[Data records]
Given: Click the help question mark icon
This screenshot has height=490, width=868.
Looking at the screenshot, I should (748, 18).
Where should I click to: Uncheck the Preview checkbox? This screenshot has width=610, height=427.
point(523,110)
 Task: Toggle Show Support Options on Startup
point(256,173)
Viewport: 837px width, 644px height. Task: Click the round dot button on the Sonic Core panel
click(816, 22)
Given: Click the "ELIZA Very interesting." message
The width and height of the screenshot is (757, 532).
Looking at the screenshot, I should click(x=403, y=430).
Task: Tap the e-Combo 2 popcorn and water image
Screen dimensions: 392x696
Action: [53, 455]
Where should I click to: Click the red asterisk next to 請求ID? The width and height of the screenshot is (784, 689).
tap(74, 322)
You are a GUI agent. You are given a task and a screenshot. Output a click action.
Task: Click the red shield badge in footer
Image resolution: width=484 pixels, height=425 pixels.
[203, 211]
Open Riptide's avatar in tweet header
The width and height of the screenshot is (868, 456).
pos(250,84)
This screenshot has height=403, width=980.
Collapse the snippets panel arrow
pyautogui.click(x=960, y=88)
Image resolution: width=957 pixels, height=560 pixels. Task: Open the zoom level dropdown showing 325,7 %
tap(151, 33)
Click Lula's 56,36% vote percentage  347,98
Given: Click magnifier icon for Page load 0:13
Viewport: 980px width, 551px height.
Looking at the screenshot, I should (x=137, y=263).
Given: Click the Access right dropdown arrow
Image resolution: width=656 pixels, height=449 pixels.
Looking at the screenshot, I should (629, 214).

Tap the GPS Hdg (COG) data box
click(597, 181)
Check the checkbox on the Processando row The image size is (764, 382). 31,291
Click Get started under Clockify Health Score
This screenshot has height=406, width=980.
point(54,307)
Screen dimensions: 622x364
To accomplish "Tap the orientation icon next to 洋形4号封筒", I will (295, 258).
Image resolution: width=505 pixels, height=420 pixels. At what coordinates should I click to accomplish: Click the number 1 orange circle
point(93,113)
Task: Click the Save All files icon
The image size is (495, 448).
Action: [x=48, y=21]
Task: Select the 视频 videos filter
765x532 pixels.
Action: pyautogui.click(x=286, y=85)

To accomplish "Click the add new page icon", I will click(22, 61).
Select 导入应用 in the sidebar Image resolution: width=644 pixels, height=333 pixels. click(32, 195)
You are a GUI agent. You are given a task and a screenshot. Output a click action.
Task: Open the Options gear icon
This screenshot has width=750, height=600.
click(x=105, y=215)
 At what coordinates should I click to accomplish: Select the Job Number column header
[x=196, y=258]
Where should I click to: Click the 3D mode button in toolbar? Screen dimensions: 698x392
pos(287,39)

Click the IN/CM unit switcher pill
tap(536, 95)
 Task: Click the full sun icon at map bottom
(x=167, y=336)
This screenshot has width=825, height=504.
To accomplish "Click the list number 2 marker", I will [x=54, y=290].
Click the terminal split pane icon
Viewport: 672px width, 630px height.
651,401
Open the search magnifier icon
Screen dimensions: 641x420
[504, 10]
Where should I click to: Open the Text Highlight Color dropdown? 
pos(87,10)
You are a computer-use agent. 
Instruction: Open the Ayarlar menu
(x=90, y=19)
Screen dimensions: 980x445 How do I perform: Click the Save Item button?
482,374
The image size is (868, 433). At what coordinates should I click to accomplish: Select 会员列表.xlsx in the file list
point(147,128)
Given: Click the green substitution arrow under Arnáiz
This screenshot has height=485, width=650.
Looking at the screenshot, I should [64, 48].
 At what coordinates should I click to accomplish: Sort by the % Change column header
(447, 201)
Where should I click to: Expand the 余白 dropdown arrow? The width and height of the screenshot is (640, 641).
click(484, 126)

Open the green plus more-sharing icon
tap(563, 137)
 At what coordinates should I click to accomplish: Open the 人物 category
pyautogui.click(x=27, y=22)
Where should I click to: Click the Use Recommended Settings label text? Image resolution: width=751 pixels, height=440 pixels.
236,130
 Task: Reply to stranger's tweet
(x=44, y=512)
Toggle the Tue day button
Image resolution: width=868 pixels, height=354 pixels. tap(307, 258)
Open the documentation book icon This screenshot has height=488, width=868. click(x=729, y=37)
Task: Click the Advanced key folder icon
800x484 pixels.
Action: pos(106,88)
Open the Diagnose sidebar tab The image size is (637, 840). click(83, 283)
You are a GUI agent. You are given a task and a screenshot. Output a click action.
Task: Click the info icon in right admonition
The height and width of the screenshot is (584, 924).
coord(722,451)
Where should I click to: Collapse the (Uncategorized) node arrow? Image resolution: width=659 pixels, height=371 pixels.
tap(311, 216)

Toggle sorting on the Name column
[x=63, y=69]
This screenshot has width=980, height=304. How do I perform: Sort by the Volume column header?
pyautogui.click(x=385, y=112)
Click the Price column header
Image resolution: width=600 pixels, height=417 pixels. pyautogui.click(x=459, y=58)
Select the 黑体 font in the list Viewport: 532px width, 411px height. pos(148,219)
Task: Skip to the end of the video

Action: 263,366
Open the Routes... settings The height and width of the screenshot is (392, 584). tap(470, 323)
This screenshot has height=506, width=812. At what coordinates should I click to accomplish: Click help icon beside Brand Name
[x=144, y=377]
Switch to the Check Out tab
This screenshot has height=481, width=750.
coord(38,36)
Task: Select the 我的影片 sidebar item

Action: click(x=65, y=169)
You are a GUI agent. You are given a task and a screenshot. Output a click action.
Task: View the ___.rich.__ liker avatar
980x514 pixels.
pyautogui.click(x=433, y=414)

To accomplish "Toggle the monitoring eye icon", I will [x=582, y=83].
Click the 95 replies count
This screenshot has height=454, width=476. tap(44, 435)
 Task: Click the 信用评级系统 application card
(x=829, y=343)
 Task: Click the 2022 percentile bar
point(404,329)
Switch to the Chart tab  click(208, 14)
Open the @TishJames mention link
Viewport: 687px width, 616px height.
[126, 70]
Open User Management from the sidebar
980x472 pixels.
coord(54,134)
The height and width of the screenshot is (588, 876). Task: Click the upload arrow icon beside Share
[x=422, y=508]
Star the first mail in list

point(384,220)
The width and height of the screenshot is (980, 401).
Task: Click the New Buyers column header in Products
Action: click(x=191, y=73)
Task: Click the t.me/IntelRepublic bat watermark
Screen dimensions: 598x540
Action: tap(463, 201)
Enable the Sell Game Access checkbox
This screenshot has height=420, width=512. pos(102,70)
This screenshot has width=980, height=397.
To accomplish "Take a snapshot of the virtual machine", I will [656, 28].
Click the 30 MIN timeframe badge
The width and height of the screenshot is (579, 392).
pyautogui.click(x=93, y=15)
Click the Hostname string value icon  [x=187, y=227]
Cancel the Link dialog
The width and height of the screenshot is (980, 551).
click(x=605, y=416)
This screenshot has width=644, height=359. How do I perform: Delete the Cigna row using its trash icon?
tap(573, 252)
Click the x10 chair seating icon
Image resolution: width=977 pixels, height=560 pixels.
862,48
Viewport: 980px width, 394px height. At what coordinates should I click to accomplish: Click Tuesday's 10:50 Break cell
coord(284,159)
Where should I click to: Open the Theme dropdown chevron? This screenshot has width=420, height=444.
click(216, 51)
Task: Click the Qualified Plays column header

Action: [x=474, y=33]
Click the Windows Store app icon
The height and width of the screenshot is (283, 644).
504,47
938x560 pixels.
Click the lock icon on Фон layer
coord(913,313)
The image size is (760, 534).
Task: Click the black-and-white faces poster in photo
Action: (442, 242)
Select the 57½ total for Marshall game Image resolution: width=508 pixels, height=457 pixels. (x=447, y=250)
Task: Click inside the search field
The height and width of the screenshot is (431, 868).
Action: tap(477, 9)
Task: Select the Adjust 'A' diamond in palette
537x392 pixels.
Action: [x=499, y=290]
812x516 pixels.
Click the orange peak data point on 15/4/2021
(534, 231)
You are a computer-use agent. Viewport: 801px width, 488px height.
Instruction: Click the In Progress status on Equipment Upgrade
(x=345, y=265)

- [INSTRUCTIONS FOR THE TASK]: If a line in the data above includes the string "right", copy it.

- [SOLUTION]:
Given: Click the Access right dropdown arrow
Task: Click the info icon in right admonition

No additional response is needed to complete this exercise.